The studentships will provide funding for a stipend which is currently £14,553 per annum for 2017-2018. It will provide research costs and UK/EU tuition fees at Research Council UK rates for 42 months (3.5 years) for full-time students, pro rata for part-time students.

Please note that of the total number of projects within the competition, up to 15 studentships will be filled.

Location: Streatham Campus, Exeter

Project Description

In this project we will study mean values of arithmetic functions over the ring of polynomials over finite fields and over higher genus function fields. The main aim is to explore mean values of arithmetic functions over short intervals and over arithmetic progressions in the function field context.

In the past few years we have seen an explosion of activity involving the study of arithmetic functions over function fields, following the pioneer work of Keating and Rudnick.

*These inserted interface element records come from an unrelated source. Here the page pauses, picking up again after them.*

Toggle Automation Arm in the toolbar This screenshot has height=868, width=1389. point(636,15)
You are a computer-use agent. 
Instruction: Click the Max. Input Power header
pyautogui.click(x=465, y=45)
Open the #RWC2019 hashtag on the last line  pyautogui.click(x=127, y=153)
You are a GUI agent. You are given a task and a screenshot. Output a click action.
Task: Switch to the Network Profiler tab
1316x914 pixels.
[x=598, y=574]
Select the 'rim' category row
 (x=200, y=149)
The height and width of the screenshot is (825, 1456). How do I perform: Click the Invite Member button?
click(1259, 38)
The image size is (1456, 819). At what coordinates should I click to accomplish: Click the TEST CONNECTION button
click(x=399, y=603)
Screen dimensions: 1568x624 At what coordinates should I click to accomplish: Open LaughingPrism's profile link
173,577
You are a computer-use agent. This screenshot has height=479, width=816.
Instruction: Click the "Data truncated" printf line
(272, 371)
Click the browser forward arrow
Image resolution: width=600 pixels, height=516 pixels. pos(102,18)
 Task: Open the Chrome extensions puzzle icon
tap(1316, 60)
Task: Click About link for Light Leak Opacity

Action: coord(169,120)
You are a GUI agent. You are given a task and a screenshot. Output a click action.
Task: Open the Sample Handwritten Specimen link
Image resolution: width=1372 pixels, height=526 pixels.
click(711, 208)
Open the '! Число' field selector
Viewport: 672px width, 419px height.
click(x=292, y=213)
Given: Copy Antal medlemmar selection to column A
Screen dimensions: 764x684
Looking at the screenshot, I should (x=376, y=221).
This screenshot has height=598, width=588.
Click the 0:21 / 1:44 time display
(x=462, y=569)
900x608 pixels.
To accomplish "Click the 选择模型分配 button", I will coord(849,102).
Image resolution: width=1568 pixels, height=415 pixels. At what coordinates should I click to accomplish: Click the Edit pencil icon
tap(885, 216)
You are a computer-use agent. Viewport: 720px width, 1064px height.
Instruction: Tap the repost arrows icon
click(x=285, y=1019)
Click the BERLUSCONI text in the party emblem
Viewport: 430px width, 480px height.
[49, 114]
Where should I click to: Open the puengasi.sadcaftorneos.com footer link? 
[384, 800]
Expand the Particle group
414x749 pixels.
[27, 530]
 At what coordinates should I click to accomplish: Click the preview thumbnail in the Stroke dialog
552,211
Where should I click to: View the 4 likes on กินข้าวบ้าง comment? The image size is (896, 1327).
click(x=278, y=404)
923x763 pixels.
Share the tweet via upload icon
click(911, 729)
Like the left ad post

In this project we will specifically study the mean value of the divisor functions, the Mobius function and the von Mangoldt function for higher genus function fields and also the mean value on short intervals and on arithmetic progressions. This can be seen as an extension of the work of Keating and Rudnick and of many other authors.

The main aim of this research is to develop a general theory involving mean values of arithmetic functions over function fields and combine such results with random matrix theory results and equidistribution results involving zeros of L-functions.

The student will gain a good understand of the main techniques in analytic number theory and the theory of L-function and will study in depth the distribution and statistics of zeros of L-functions.

The main techniques to be learned and used in this project are those coming from analytic number theory such as sieve methods, character sums and Tauberian theorems. But it is also important to notice that to achieve the aims of this project will be important to use techniques coming from algebra and random matrix theory.

Entry Requirements

You should have or expect to achieve at least a 2:1 Honours degree, or equivalent, in Mathematics. Experience in Number Theory and Complex Analysis is desirable.

The majority of the studentships are available for applicants who are ordinarily resident in the UK and are classed as UK/EU for tuition fee purposes. If you have not resided in the UK for at least 3 years prior to the start of the studentship, you are not eligible for a maintenance allowance so you would need an alternative source of funding for living costs. To be eligible for fees-only funding you must be ordinarily resident in a member state of the EU.

Applicants who are classed as International for tuition fee purposes are NOT eligible for funding. International students interested in studying at the University of Exeter should search our funding database for alternative options.